◆ **Given text**:
####

When Time Shall Be No More: Entropy, Degeneration, History

In January 1987, French President François Mitterand inaugurated the Génitron at the Centre Georges Pompidou in Paris, a digital clock counting the seconds left until the year 2000. This clock was seen by Elaine Showalter as symbolic of the impact of saecula such as that of a ‘century’ and a ‘decade’ on the apocalyptic imagination:
The crises of the fin de siècle . . . are more intensely experienced, more emotionally fraught, more weighted with symbolic and historical meaning, because we invest them with the metaphors of death and rebirth that we project onto the final decades and years of a century. (1991: 1)
Showalter’s commentary relies on the most conventional perception of the apocalypse as a future-orientated, teleological, imminent concept, one that, as Frank Kermode has discussed, rests upon ‘rectilinear rather than cyclical views of the world’ based on ‘an ordered series of events’ which ‘derive their significance from a unitary system, not from their correspondence with events in other cycles’ (1967: 5). And yet, seven years after Showalter, Baudrillard saw the Génitron as an icon emblematic of ‘the reversal of time characteristic of our contemporary modernity’ (1998; emphasis added). The clock’s representation of time as subtracted from the end instead of progressing towards it was indicative of a ‘historical reversal’ that Baudrillard discerned in the ‘retro’ fashions of the last decades of the century or in the appropriation of elements from previous periods in postmodern art. These were examples of contemporary tendencies to ‘recycle’ the past and ‘launder’ any mistakes in order to ‘purify’ the twentieth century before its end. ‘Rather than pressing forward and taking flight into the future’, the West, Baudrillard suggested a few years earlier, would ‘prefer the retrospective apocalypse, and a blanket revisionism’ (1994: 22). The countdown of the seconds was an indication of the fact that ‘[t]he end of time is no longer the symbolic completion of history, but the mark of a possible fatigue, of a regressive countdown’ (Baudrillard 1998). These two interpretations of the symbolism of the Génitron present a temporal paradox between futurism and regression which, however, is not an aberration but a typical characteristic of apocalyptic temporality: in announcing the end, one has already passed beyond the end, which belongs to the past, and yet, to be able to speak about the end also implies that the end has been projected onto the future. The apocalypse, in this sense, is also always a post-apocalypse, its future-oriented narrative is at the same time moving backwards.

####

◆ **Data**:

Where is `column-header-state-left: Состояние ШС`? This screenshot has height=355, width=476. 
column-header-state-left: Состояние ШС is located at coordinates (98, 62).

####

◆ **Work instruction A**:
Answer these from the passage on the Génitron:
(i) Who inaugurated the Génitron, and in what month and year?
(ii) According to Kermode, what kind of views of the world does the conventional idea of the apocalypse rest on?
(iii) What did Baudrillard say the West would prefer instead of pressing forward into the future?
◆ **Work instruction B**: Reproduce the passage on the Génitron word for word, starting with "When Time Shall" and going on through "century. (1991: 1)".
◆ **Work instruction C**: In one to three sentences, explain why, according to the Showalter quotation in the passage on the Génitron, the crises of the fin de siècle are felt more intensely and carry more meaning.
The material above is separate from the passage on the Génitron.

◆ **Response box A**:
(i) French President François Mitterand, in January 1987.
(ii) Rectilinear rather than cyclical views of the world.
(iii) The retrospective apocalypse, and a blanket revisionism.

◆ **Response box B**:
When Time Shall Be No More: Entropy, Degeneration, History

In January 1987, French President François Mitterand inaugurated the Génitron at the Centre Georges Pompidou in Paris, a digital clock counting the seconds left until the year 2000. This clock was seen by Elaine Showalter as symbolic of the impact of saecula such as that of a ‘century’ and a ‘decade’ on the apocalyptic imagination:
The crises of the fin de siècle . . . are more intensely experienced, more emotionally fraught, more weighted with symbolic and historical meaning, because we invest them with the metaphors of death and rebirth that we project onto the final decades and years of a century. (1991: 1)

◆ **Response box C**: They are felt that way because we invest them with the metaphors of death and rebirth. We project those metaphors onto the final decades and years of a century.